**Exercise**
Give back the entries exactly, ending with the "Contact (16, 2518)" line.

**Records shown**
----
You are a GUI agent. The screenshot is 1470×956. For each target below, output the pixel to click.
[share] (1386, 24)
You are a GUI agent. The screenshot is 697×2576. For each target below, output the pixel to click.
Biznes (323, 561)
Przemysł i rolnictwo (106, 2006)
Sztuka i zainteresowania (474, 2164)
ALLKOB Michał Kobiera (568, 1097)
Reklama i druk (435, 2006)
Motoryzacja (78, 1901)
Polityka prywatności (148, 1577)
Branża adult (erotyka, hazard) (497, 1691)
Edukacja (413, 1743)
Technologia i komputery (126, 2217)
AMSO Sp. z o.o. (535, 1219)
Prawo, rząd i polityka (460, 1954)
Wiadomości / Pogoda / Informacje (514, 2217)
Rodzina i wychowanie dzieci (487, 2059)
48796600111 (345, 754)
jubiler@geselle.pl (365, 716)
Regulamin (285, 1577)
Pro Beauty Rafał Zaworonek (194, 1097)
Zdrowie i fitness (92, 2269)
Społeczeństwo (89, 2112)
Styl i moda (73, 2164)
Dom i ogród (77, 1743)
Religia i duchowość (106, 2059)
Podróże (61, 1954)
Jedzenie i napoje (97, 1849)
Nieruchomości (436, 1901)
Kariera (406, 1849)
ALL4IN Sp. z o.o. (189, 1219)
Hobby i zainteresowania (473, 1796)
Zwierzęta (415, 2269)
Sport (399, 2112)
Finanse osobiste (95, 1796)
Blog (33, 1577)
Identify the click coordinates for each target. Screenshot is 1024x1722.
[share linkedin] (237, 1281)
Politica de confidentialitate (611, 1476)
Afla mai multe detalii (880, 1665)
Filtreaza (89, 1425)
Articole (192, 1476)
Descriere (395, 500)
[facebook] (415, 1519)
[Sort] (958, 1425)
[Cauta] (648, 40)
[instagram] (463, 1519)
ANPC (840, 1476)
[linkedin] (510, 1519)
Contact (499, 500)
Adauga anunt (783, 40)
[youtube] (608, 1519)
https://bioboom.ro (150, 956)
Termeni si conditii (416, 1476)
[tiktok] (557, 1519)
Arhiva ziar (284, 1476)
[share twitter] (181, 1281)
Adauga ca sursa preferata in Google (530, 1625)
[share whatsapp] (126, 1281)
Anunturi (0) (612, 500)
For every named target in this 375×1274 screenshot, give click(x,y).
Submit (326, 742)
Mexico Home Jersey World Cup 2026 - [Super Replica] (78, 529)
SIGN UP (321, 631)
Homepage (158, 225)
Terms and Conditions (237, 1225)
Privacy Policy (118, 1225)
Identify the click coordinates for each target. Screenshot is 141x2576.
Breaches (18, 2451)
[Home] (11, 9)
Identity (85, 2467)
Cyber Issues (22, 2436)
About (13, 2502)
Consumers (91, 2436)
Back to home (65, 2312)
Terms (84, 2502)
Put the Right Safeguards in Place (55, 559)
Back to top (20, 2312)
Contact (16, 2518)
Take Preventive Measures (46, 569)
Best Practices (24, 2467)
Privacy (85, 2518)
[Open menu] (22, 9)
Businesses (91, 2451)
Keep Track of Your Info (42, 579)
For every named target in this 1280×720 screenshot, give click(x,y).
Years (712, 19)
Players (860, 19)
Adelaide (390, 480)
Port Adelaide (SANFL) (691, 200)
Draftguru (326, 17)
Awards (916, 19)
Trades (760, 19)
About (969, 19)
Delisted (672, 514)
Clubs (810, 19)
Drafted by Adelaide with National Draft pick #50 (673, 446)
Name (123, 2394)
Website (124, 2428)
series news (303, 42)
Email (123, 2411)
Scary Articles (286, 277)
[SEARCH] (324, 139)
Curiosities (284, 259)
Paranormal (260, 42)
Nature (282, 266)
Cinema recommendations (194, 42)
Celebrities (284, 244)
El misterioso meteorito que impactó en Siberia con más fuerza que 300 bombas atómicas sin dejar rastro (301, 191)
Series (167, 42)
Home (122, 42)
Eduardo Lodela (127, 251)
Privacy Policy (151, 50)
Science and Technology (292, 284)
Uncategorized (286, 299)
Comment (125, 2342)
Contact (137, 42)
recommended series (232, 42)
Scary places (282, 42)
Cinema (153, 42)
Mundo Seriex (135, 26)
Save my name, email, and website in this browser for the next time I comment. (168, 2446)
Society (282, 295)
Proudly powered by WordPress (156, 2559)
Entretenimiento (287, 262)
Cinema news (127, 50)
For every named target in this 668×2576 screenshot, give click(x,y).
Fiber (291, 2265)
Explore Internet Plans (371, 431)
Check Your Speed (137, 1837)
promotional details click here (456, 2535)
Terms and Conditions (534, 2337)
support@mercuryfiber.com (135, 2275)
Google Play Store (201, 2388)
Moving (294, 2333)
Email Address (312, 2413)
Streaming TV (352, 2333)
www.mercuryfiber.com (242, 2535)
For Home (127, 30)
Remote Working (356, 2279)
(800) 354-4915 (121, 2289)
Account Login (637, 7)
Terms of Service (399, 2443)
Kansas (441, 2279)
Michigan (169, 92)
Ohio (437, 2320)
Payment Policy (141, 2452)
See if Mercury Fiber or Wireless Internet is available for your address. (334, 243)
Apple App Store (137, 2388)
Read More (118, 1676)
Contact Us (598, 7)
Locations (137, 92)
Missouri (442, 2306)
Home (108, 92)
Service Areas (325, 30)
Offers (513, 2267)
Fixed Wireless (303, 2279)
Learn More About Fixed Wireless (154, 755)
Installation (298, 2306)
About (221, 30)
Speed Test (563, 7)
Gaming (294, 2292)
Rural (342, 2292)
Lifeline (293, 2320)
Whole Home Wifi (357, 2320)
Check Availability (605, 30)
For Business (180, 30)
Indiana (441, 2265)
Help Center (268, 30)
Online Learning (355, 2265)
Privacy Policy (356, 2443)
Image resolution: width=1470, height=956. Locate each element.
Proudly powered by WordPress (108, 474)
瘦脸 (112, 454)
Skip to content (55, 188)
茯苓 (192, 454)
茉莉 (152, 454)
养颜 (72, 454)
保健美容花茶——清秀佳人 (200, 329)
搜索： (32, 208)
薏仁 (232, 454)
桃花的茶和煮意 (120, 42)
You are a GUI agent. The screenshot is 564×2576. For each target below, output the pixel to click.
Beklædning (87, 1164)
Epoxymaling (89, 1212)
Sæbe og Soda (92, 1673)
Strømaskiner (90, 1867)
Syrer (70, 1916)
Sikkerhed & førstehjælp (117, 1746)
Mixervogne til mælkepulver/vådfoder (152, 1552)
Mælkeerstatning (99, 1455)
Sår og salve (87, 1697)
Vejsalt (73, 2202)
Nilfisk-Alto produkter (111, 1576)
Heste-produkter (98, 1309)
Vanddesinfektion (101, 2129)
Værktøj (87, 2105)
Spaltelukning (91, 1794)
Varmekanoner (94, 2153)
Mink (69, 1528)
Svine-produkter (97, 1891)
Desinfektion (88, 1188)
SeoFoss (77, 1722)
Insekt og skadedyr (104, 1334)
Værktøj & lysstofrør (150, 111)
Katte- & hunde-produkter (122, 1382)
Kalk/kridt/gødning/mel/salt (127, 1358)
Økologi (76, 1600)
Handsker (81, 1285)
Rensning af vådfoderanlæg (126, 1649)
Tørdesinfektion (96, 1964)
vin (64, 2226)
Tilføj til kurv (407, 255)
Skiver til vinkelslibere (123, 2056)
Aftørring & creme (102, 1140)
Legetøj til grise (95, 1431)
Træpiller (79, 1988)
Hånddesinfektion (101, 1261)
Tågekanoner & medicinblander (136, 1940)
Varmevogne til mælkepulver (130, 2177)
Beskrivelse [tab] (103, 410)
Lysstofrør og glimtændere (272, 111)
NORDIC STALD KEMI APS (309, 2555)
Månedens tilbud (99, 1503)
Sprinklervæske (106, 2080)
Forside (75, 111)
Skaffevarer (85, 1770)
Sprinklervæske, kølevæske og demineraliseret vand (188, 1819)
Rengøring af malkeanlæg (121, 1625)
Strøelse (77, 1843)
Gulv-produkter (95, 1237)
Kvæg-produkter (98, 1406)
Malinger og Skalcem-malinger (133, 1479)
----
**Problem solution**
You are a GUI agent. The screenshot is 1470×956. For each target below, output the pixel to click.
[share] (1386, 24)
You are a GUI agent. The screenshot is 697×2576. For each target below, output the pixel to click.
Biznes (323, 561)
Przemysł i rolnictwo (106, 2006)
Sztuka i zainteresowania (474, 2164)
ALLKOB Michał Kobiera (568, 1097)
Reklama i druk (435, 2006)
Motoryzacja (78, 1901)
Polityka prywatności (148, 1577)
Branża adult (erotyka, hazard) (497, 1691)
Edukacja (413, 1743)
Technologia i komputery (126, 2217)
AMSO Sp. z o.o. (535, 1219)
Prawo, rząd i polityka (460, 1954)
Wiadomości / Pogoda / Informacje (514, 2217)
Rodzina i wychowanie dzieci (487, 2059)
48796600111 (345, 754)
jubiler@geselle.pl (365, 716)
Regulamin (285, 1577)
Pro Beauty Rafał Zaworonek (194, 1097)
Zdrowie i fitness (92, 2269)
Społeczeństwo (89, 2112)
Styl i moda (73, 2164)
Dom i ogród (77, 1743)
Religia i duchowość (106, 2059)
Podróże (61, 1954)
Jedzenie i napoje (97, 1849)
Nieruchomości (436, 1901)
Kariera (406, 1849)
ALL4IN Sp. z o.o. (189, 1219)
Hobby i zainteresowania (473, 1796)
Zwierzęta (415, 2269)
Sport (399, 2112)
Finanse osobiste (95, 1796)
Blog (33, 1577)
Identify the click coordinates for each target. Screenshot is 1024x1722.
[share linkedin] (237, 1281)
Politica de confidentialitate (611, 1476)
Afla mai multe detalii (880, 1665)
Filtreaza (89, 1425)
Articole (192, 1476)
Descriere (395, 500)
[facebook] (415, 1519)
[Sort] (958, 1425)
[Cauta] (648, 40)
[instagram] (463, 1519)
ANPC (840, 1476)
[linkedin] (510, 1519)
Contact (499, 500)
Adauga anunt (783, 40)
[youtube] (608, 1519)
https://bioboom.ro (150, 956)
Termeni si conditii (416, 1476)
[tiktok] (557, 1519)
Arhiva ziar (284, 1476)
[share twitter] (181, 1281)
Adauga ca sursa preferata in Google (530, 1625)
[share whatsapp] (126, 1281)
Anunturi (0) (612, 500)
For every named target in this 375×1274 screenshot, give click(x,y).
Submit (326, 742)
Mexico Home Jersey World Cup 2026 - [Super Replica] (78, 529)
SIGN UP (321, 631)
Homepage (158, 225)
Terms and Conditions (237, 1225)
Privacy Policy (118, 1225)
Identify the click coordinates for each target. Screenshot is 141x2576.
Breaches (18, 2451)
[Home] (11, 9)
Identity (85, 2467)
Cyber Issues (22, 2436)
About (13, 2502)
Consumers (91, 2436)
Back to home (65, 2312)
Terms (84, 2502)
Put the Right Safeguards in Place (55, 559)
Back to top (20, 2312)
Contact (16, 2518)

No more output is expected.